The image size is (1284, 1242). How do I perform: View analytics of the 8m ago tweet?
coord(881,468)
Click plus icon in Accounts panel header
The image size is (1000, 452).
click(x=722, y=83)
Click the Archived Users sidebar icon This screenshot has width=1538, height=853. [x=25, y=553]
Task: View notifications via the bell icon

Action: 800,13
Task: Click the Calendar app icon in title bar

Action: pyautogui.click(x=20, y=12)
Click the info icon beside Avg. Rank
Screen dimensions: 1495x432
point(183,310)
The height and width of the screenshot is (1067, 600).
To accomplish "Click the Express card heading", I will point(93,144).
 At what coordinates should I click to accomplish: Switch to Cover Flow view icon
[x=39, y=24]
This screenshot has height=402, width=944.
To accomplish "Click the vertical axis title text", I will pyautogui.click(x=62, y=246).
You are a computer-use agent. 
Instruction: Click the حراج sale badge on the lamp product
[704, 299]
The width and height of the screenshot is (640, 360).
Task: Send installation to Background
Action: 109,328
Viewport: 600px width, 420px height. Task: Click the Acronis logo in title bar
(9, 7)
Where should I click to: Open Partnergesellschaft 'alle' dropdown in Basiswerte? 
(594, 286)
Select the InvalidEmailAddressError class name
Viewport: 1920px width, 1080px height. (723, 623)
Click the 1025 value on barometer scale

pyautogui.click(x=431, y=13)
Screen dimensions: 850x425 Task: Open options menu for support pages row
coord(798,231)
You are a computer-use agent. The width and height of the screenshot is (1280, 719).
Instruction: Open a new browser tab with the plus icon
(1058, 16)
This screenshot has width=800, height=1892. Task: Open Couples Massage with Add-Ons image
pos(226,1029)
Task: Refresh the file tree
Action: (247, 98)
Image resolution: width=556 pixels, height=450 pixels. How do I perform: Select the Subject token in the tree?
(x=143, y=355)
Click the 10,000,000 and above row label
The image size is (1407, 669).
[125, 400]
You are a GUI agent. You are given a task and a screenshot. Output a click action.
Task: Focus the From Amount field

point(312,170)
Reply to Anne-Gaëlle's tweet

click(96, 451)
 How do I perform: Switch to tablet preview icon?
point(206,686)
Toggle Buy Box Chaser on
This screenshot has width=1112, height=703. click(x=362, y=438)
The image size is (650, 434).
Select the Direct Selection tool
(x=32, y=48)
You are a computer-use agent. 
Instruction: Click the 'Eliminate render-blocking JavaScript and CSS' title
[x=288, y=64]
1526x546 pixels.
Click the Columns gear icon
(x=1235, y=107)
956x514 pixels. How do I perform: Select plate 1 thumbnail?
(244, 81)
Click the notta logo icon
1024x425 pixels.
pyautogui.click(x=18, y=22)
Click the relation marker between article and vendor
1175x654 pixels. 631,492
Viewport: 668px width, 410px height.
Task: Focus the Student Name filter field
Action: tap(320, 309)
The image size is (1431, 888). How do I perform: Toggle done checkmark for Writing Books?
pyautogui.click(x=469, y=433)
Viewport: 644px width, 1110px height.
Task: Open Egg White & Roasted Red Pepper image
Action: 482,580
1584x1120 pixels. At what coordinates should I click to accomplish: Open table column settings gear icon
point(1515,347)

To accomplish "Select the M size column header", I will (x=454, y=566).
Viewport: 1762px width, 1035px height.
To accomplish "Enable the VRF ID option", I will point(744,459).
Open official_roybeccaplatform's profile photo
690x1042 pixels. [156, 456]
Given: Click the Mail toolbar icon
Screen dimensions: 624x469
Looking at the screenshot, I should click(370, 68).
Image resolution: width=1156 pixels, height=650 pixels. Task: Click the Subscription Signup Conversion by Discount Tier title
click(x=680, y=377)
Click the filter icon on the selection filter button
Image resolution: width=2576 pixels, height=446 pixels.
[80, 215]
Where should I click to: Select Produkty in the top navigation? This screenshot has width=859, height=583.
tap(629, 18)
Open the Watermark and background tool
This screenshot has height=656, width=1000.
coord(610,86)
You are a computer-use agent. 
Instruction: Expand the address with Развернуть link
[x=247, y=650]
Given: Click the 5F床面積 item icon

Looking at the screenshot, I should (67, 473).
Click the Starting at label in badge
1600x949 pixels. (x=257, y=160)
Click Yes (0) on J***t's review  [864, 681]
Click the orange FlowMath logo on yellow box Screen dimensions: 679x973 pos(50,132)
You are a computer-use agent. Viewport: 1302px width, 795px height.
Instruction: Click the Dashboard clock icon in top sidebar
________
▸ **REQUIREMENT**
All of the entries above need to be reproduced exactly.

▸ **RESPONSE FOR THIS EXERCISE**
The image size is (1284, 1242). How do I perform: View analytics of the 8m ago tweet?
coord(881,468)
Click plus icon in Accounts panel header
The image size is (1000, 452).
click(x=722, y=83)
Click the Archived Users sidebar icon This screenshot has width=1538, height=853. [x=25, y=553]
Task: View notifications via the bell icon

Action: 800,13
Task: Click the Calendar app icon in title bar

Action: pyautogui.click(x=20, y=12)
Click the info icon beside Avg. Rank
Screen dimensions: 1495x432
point(183,310)
The height and width of the screenshot is (1067, 600).
To accomplish "Click the Express card heading", I will point(93,144).
 At what coordinates should I click to accomplish: Switch to Cover Flow view icon
[x=39, y=24]
This screenshot has height=402, width=944.
To accomplish "Click the vertical axis title text", I will pyautogui.click(x=62, y=246).
You are a computer-use agent. 
Instruction: Click the حراج sale badge on the lamp product
[704, 299]
The width and height of the screenshot is (640, 360).
Task: Send installation to Background
Action: 109,328
Viewport: 600px width, 420px height. Task: Click the Acronis logo in title bar
(9, 7)
Where should I click to: Open Partnergesellschaft 'alle' dropdown in Basiswerte? 
(594, 286)
Select the InvalidEmailAddressError class name
Viewport: 1920px width, 1080px height. (723, 623)
Click the 1025 value on barometer scale

pyautogui.click(x=431, y=13)
Screen dimensions: 850x425 Task: Open options menu for support pages row
coord(798,231)
You are a computer-use agent. The width and height of the screenshot is (1280, 719).
Instruction: Open a new browser tab with the plus icon
(1058, 16)
This screenshot has width=800, height=1892. Task: Open Couples Massage with Add-Ons image
pos(226,1029)
Task: Refresh the file tree
Action: (247, 98)
Image resolution: width=556 pixels, height=450 pixels. How do I perform: Select the Subject token in the tree?
(x=143, y=355)
Click the 10,000,000 and above row label
The image size is (1407, 669).
[125, 400]
You are a GUI agent. You are given a task and a screenshot. Output a click action.
Task: Focus the From Amount field

point(312,170)
Reply to Anne-Gaëlle's tweet

click(96, 451)
 How do I perform: Switch to tablet preview icon?
point(206,686)
Toggle Buy Box Chaser on
This screenshot has width=1112, height=703. click(x=362, y=438)
The image size is (650, 434).
Select the Direct Selection tool
(x=32, y=48)
You are a computer-use agent. 
Instruction: Click the 'Eliminate render-blocking JavaScript and CSS' title
[x=288, y=64]
1526x546 pixels.
Click the Columns gear icon
(x=1235, y=107)
956x514 pixels. How do I perform: Select plate 1 thumbnail?
(244, 81)
Click the notta logo icon
1024x425 pixels.
pyautogui.click(x=18, y=22)
Click the relation marker between article and vendor
1175x654 pixels. 631,492
Viewport: 668px width, 410px height.
Task: Focus the Student Name filter field
Action: tap(320, 309)
The image size is (1431, 888). How do I perform: Toggle done checkmark for Writing Books?
pyautogui.click(x=469, y=433)
Viewport: 644px width, 1110px height.
Task: Open Egg White & Roasted Red Pepper image
Action: 482,580
1584x1120 pixels. At what coordinates should I click to accomplish: Open table column settings gear icon
point(1515,347)

To accomplish "Select the M size column header", I will (x=454, y=566).
Viewport: 1762px width, 1035px height.
To accomplish "Enable the VRF ID option", I will point(744,459).
Open official_roybeccaplatform's profile photo
690x1042 pixels. [156, 456]
Given: Click the Mail toolbar icon
Screen dimensions: 624x469
Looking at the screenshot, I should click(370, 68).
Image resolution: width=1156 pixels, height=650 pixels. Task: Click the Subscription Signup Conversion by Discount Tier title
click(x=680, y=377)
Click the filter icon on the selection filter button
Image resolution: width=2576 pixels, height=446 pixels.
[80, 215]
Where should I click to: Select Produkty in the top navigation? This screenshot has width=859, height=583.
tap(629, 18)
Open the Watermark and background tool
This screenshot has height=656, width=1000.
coord(610,86)
You are a computer-use agent. 
Instruction: Expand the address with Развернуть link
[x=247, y=650]
Given: Click the 5F床面積 item icon

Looking at the screenshot, I should (67, 473).
Click the Starting at label in badge
1600x949 pixels. (x=257, y=160)
Click Yes (0) on J***t's review  [864, 681]
Click the orange FlowMath logo on yellow box Screen dimensions: 679x973 pos(50,132)
You are a computer-use agent. Viewport: 1302px width, 795px height.
Instruction: Click the Dashboard clock icon in top sidebar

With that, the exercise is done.